En el segundo caso, se revela el grado de dependencia infantil que tiene el SuperYó con su
orígen, entonces si en la infancia hacer algo malo hacía que pensáramos que nos iban a
abandonar o retirar el amor, ahora el individuo adulto cuando algo le va mal, lo interpreta como
un castigo, algo malo habrá hecho para ser castigado de esa manera, aparece la culpa sin
contenido, no sabe qué es lo que ha hecho mal. Aparece la culpa como una explicación. Es
decir, se invierte el razonamiento.
Tiene que ver con que la condición de sufrimiento es necesaria para la excitación sexual.
El texto se llama “El problema económico del masoquismo” porque tiene que ver con una
satisfacción en el padecimiento que se ubica en contrapunto a lo que Freud postulaba en
relación a que el aparato psíquico estaba regido por el principio de placer, en tanto guardián
de la vida que se encuentra narcotizado. El fin del principio de realidad también es lograr el
placer, alejándose de toda fuente dolorosa, pero también tiene que ver con la espera, con la
tolerancia a la frustración. De modo contrario, se ubica el principio de nirvana, que se opone
al principio de placer y tiene que ver con eliminar como sea toda la tensión - ¿Qué hace el
aparato frente a lo displacentero? Para protegerse frente a las cantidades de excitación.

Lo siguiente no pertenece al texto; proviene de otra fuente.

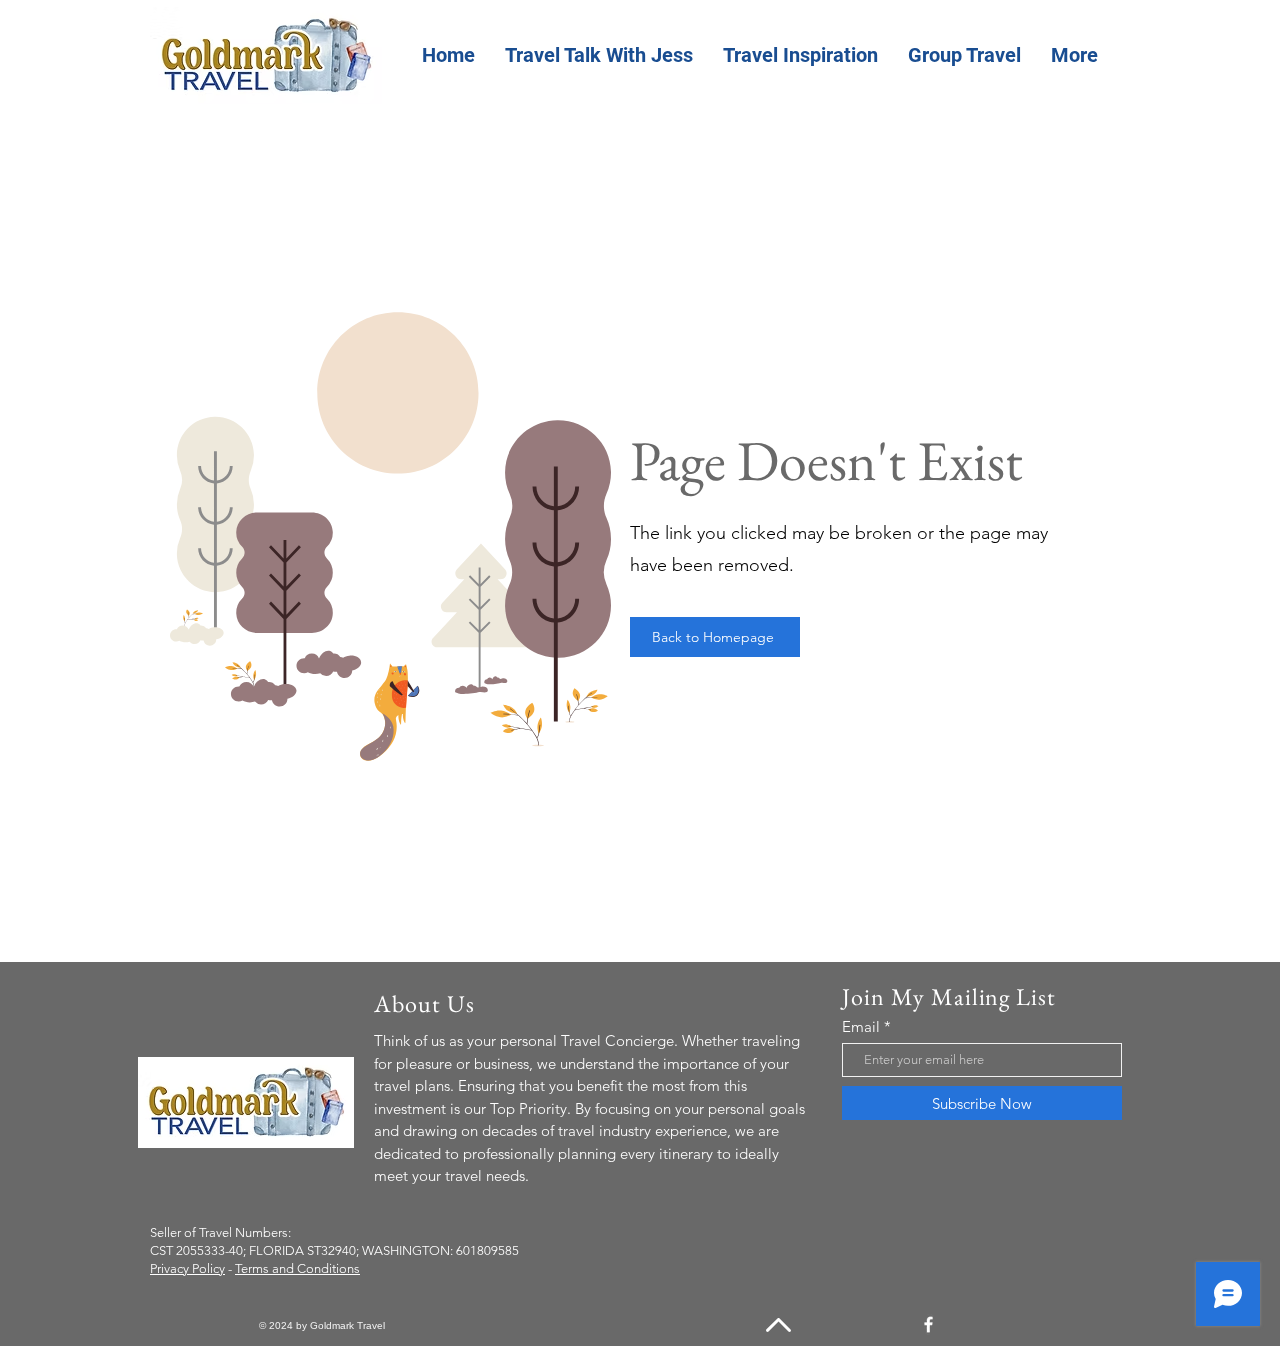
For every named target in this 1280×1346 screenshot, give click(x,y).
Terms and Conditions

Dispositivo protector contra las excitaciones. 1) Protección anti estímulos: piel, mucosa,
órganos de los sentidos. Estímulos externos, que el aparato tiene que filtrar de alguna manera
para poder procesar. 2) Estímulos internos: sobrecargado de estímulos internos, proyecta
afuera. (la represión funciona como huida del interior), este principio deriva de la pulsión de
muerte.
A partir de esto, Freud concluye en que el Aparato Psíquico no se rige sólo por un principio,
sino por los tres, pero que el inconveniente está cuando predomina la pulsión de muerte. Esto
es el claro ejemplo del masoquismo, ya que implica una búsqueda activa de sufrimiento para
satisfacerse.
Anteriormente, el masoquismo era visible como un tipo de perversión, pero Freud amplía el
concepto de masoquismo, describiendo tres formas del mismo:
➔ Masoquismo Erógeno: Es estructural, está independientemente de la estructura. Es la
base de los otros dos y se conforma desde dos fuentes:
- Una tiene que ver con lo que hace el Aparato Psíquico con la pulsión de muerte:
A. Pulsión de muerte mezclado con libido y va al exterior. (Sadismo)

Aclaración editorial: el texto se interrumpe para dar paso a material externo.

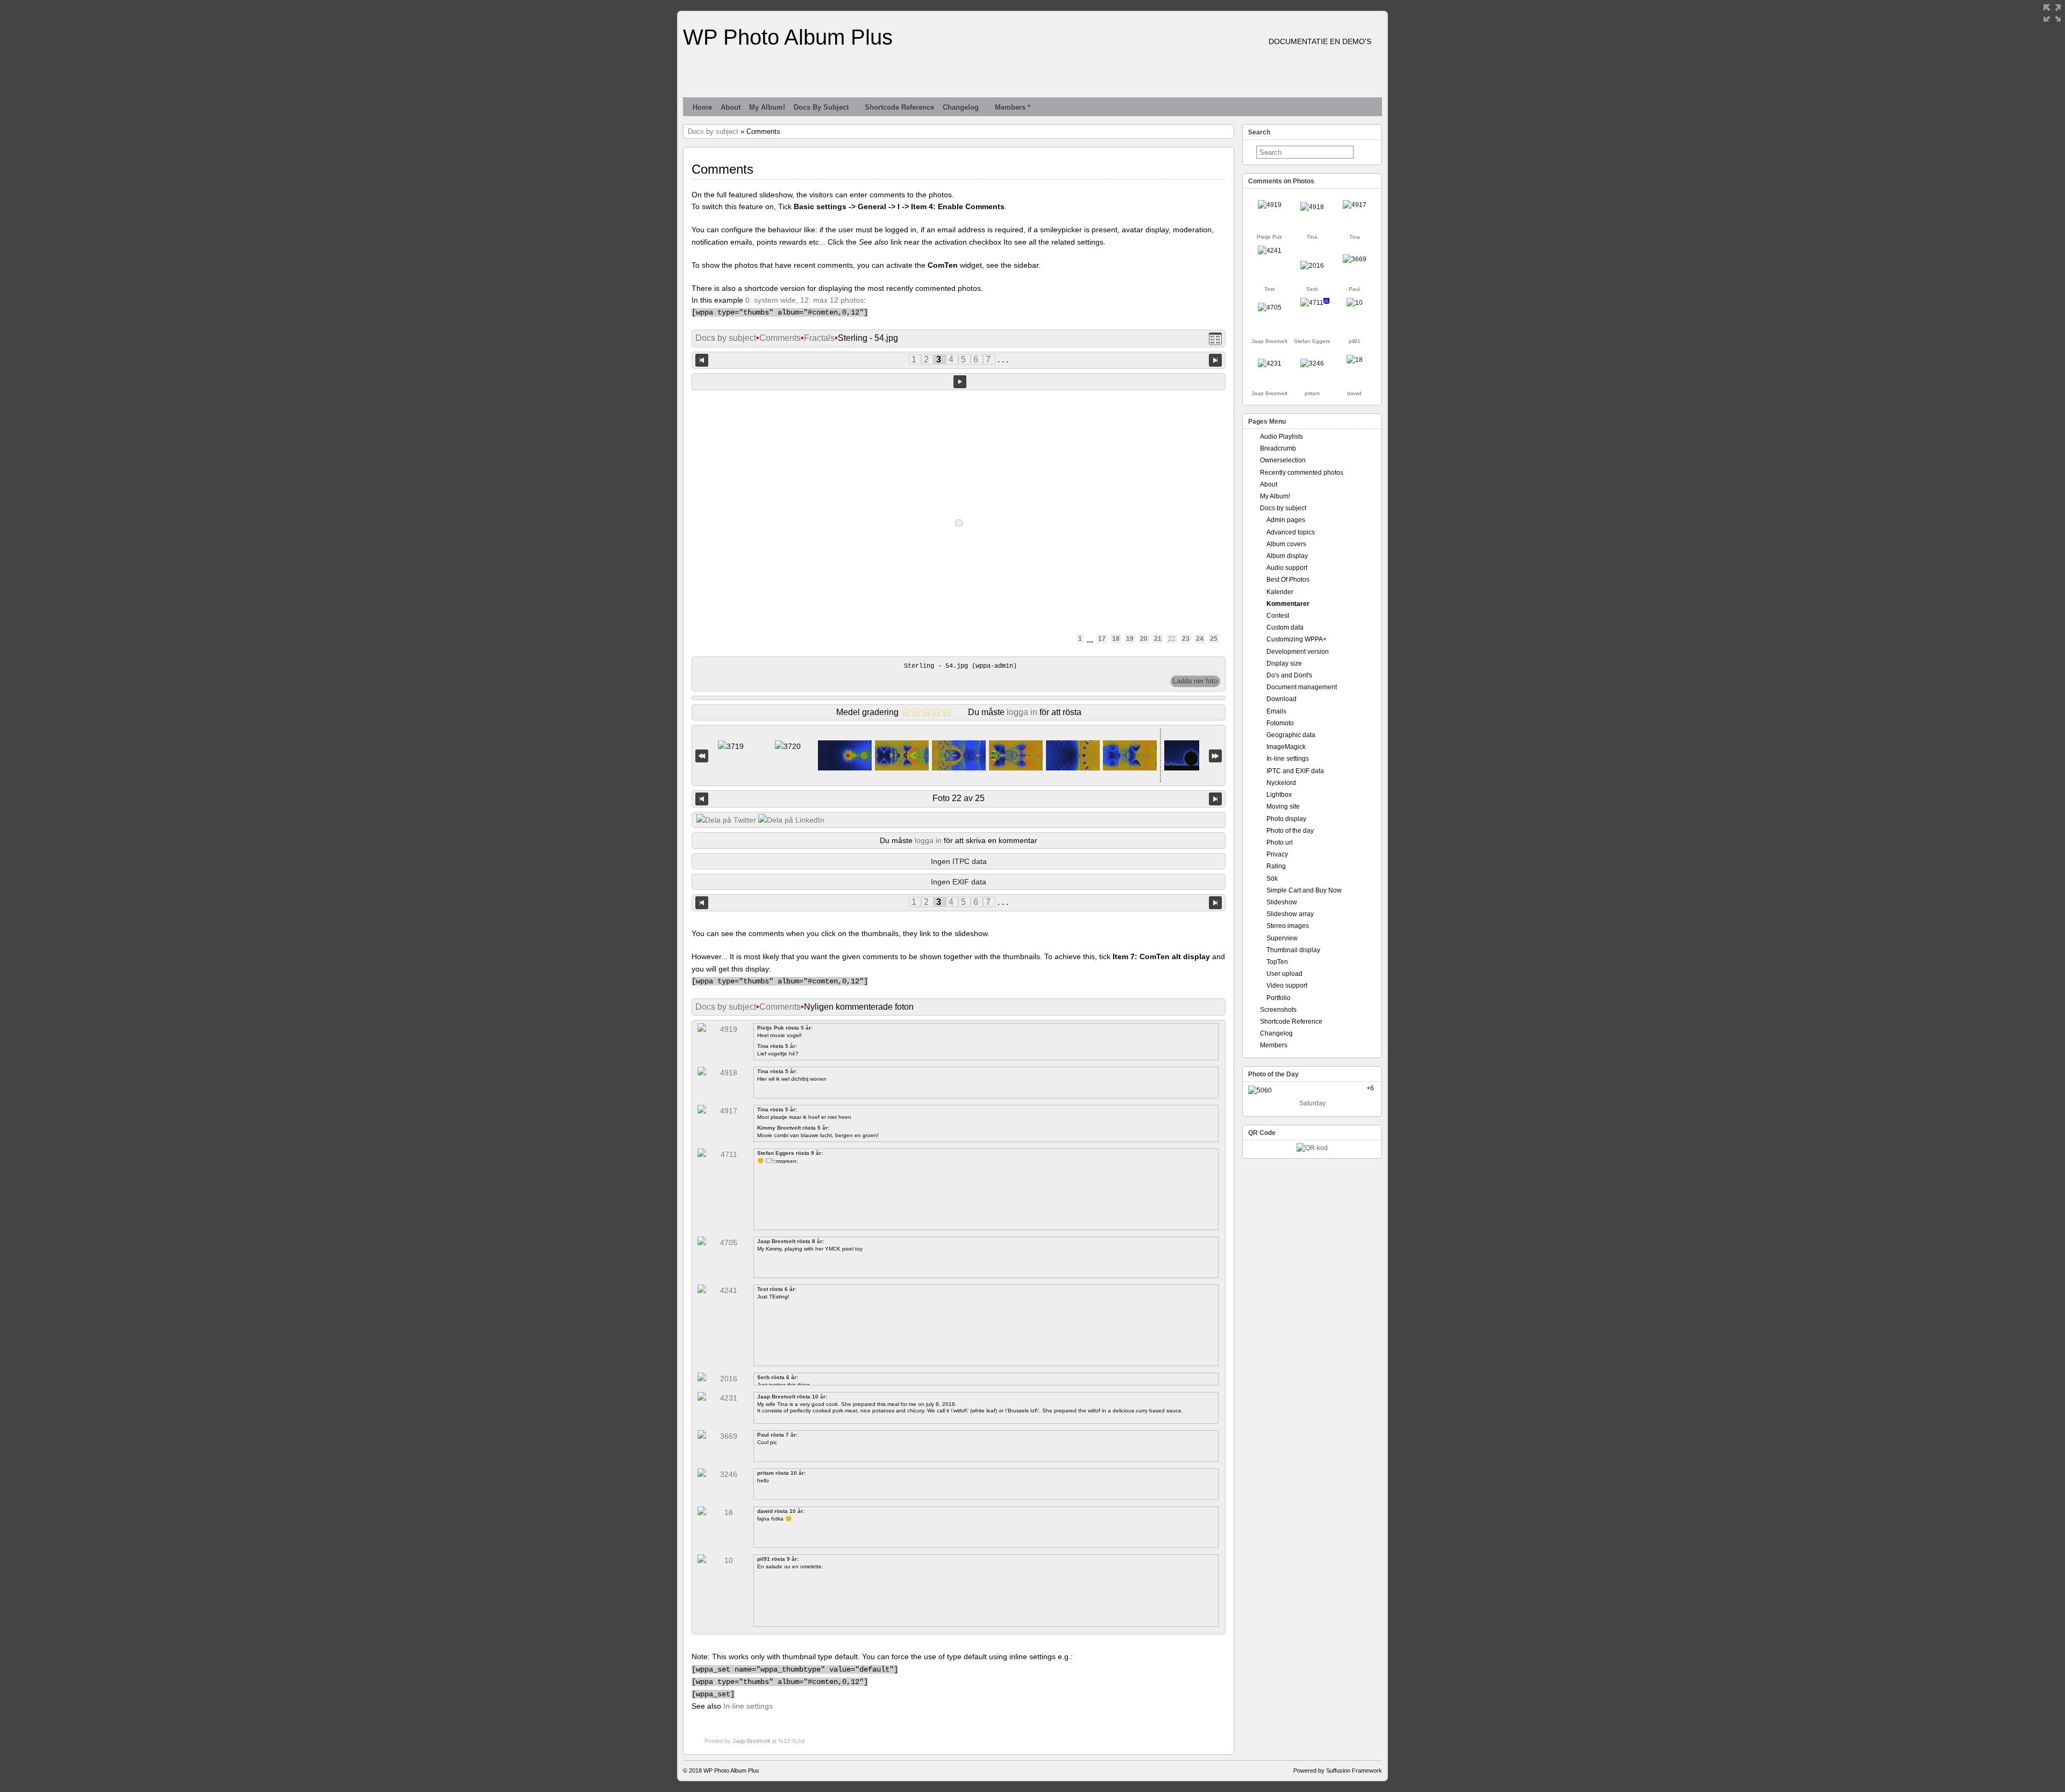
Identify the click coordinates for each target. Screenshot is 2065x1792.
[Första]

B. Pulsión de muerte pura que va al exterior. (Agresión, pulsión de dominio)
C. Pulsión de muerte mezclada con libido pero que queda al interior.
(Masoquismo). Esta es la primera fuente.
- La segunda fuente tiene que ver con la coexitación libidinal. Queda a la vez
libidinizado y erotizado el dolor. Cuando el Aparato Psíquico se siente invadido
por un sufrimiento que supera las barreras soportables, muchas veces la libido
va a esa porción dolorosa, (metáfora de la libido como glóbulos blancos) en un
intento de ligar lo desligado (el dolor), de esta manera, el dolor queda ligado con
el erotismo.
➔ Masoquismo Femenino: No tiene que ver con las mujeres sino con la posición
femenina, en tanto se encuentra satisfacción en la castración (ya castrada), penetración
y el parto. Este tipo de masoquismo se encuentra tanto en la perversión como en las
fantasías neuróticas. El contenido es repetitivo, lo que se fantasea o actúa tiene el
mismo guión (atar, pegar, humillar). En el guión, el sujeto ha hecho algo malo “se ha
portado mal y tiene que ser castigado”. (infantil)
➔ Masoquismo Moral: La R.T.N subsume a esta forma de masoquismo. En este caso, el
masoquista espera el castigo desde donde venga, no sólo de alguien significativo, hasta
puede ser impersonal. No desaprovechará posibilidad alguna de brindarse ese castigo,
llegando a veces hasta la auto supresión de su vida. Trata de hacer cosas que estén
mal para ser castigado. El ejemplo clínico es la reacción terapéutica negativa. La
necesidad de castigo entonces, tiene que ver con el sentimiento inconsciente de culpa,
y el analista debe poder traducir el castigo en culpa. Se satisface el sufrimiento en la
necesidad de castigo pero nunca alcanza.
Se ha resexualizado el Edipo (figuras edípicas) y la moral. El SuperYó atrae la pulsión
de muerte y se vuelve sádico, el Yo se vuelve masoquista. El SuperYó sabe de lo
incestuoso del sujeto y lo castiga por eso. Ambas vertientes van a explicar el fenómeno
clínico de la RTN, ya que no solo tiene que ver con el superyó sino que la pulsión de
muerte también se va a depositar en la parte inconsciente del Yo.
Texto Galende
Galende reflexiona sobre los tratamientos analíticos en las instituciones de salud mental. Con
relación al psicoanálisis en la institución afirma que lo esencial no son las cuestiones del
encuadre, como por ejemplo el pago de dinero al analista, el número de sesiones, la
disponibilidad del lugar, etc. Ya que estas cuestiones no modifican la esencia del psicoanálisis.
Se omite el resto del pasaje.